── RECORDED DATA
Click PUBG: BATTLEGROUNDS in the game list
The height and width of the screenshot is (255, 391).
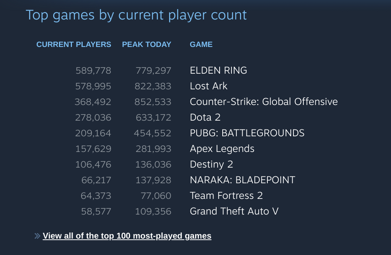click(x=247, y=133)
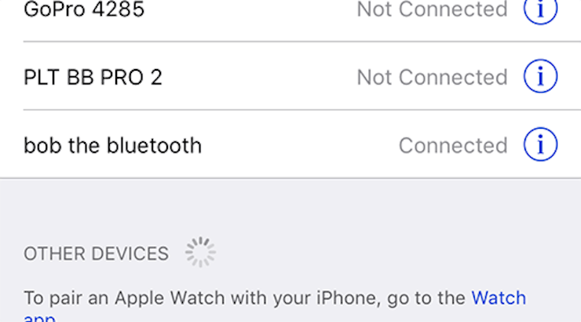Open the Watch link in pairing hint

pyautogui.click(x=499, y=298)
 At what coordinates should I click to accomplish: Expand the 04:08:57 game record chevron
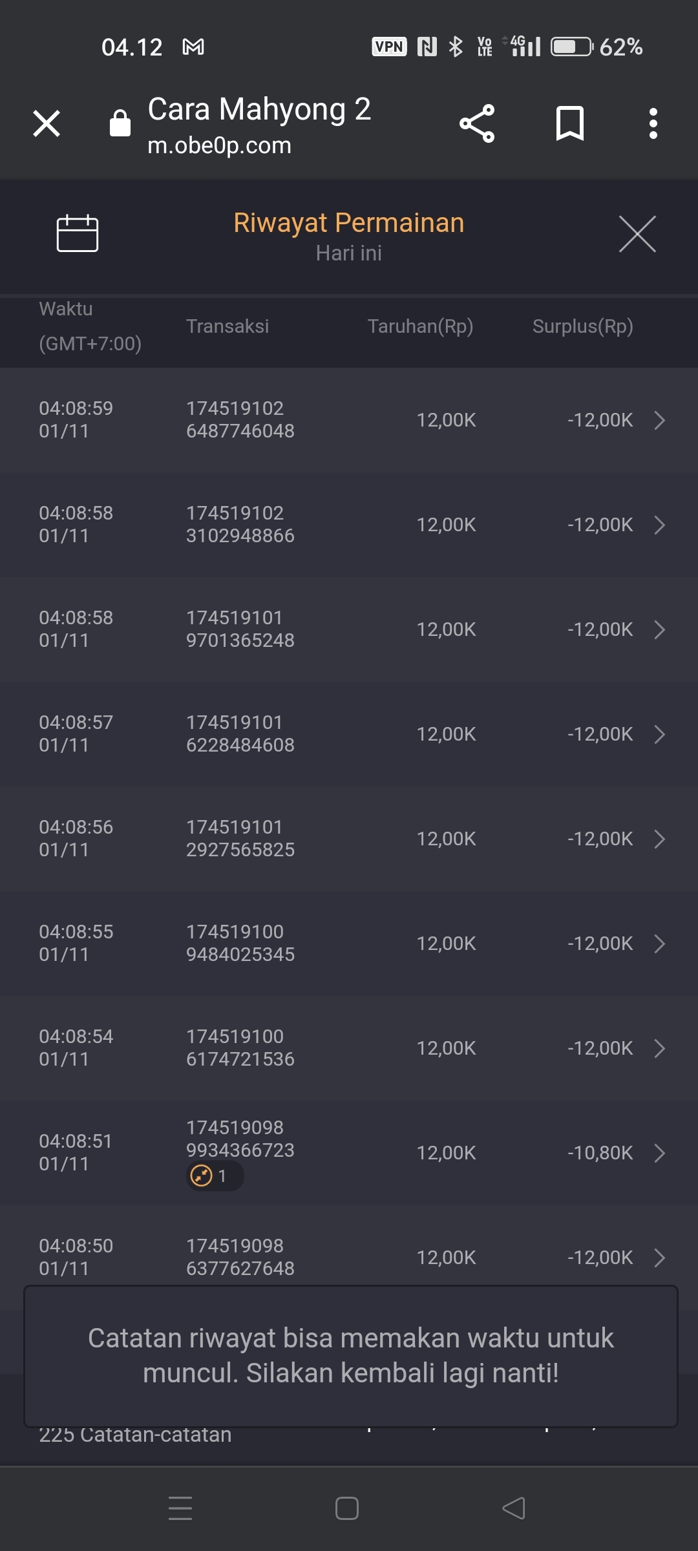[x=659, y=734]
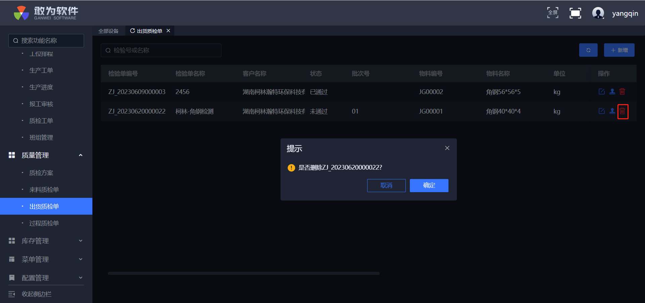The height and width of the screenshot is (303, 645).
Task: Click the trash icon for ZJ_20230609000003
Action: click(x=622, y=92)
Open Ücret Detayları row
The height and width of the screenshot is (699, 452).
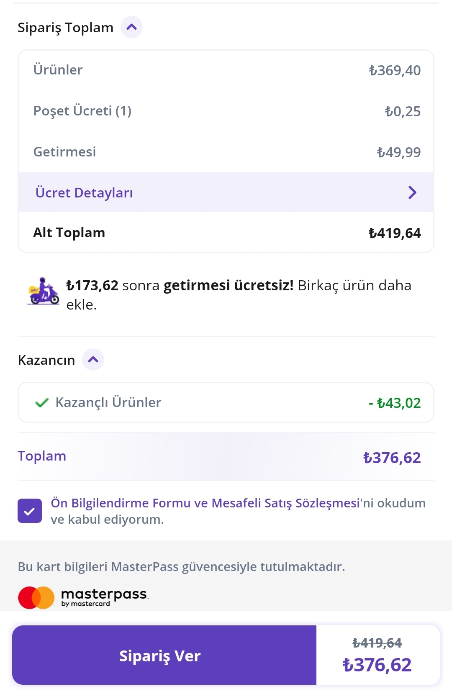pyautogui.click(x=226, y=192)
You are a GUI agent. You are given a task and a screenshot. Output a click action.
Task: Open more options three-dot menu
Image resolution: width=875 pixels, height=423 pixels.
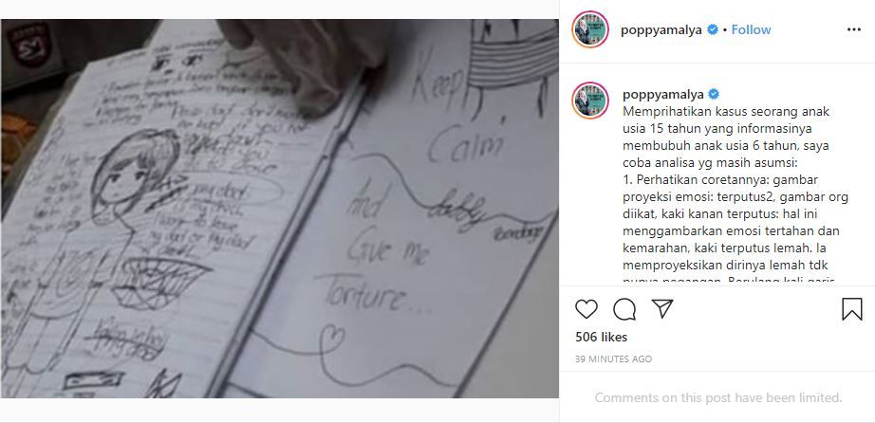tap(854, 29)
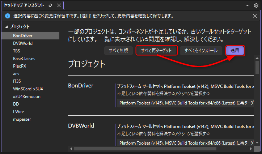Click the blue info icon in notification bar

point(7,16)
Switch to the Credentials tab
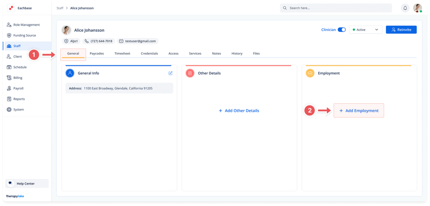This screenshot has width=430, height=206. (149, 54)
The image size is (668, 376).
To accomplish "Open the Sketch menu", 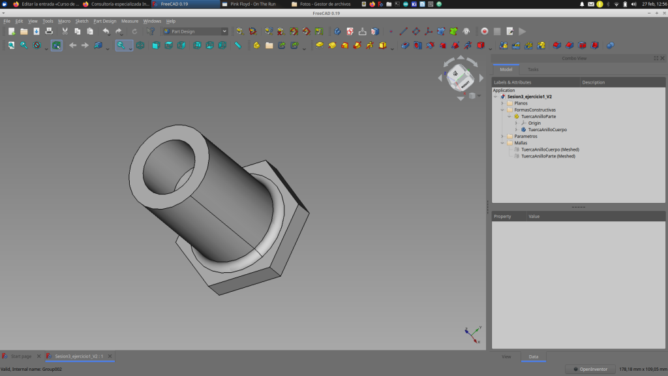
────
WHAT IS BEING ASKED. Reproduce each entry above word for word. Pictures are not part of the copy.

OUTPUT OF THE EXERCISE.
Click PUBG: BATTLEGROUNDS in the game list
The height and width of the screenshot is (255, 391).
click(x=247, y=133)
Open the Watch link in pairing hint

pyautogui.click(x=499, y=298)
 At what coordinates should I click to accomplish: Expand the 04:08:57 game record chevron
[x=659, y=734]
The height and width of the screenshot is (303, 645).
Task: Click the trash icon for ZJ_20230609000003
Action: click(x=622, y=92)
Open Ücret Detayları row
The height and width of the screenshot is (699, 452).
pyautogui.click(x=226, y=192)
You are a GUI agent. You are given a task and a screenshot. Output a click action.
Task: Open more options three-dot menu
Image resolution: width=875 pixels, height=423 pixels.
tap(854, 29)
Click the blue info icon in notification bar

point(7,16)
Switch to the Credentials tab
This screenshot has width=430, height=206. (149, 54)
The image size is (668, 376).
To accomplish "Open the Sketch menu", 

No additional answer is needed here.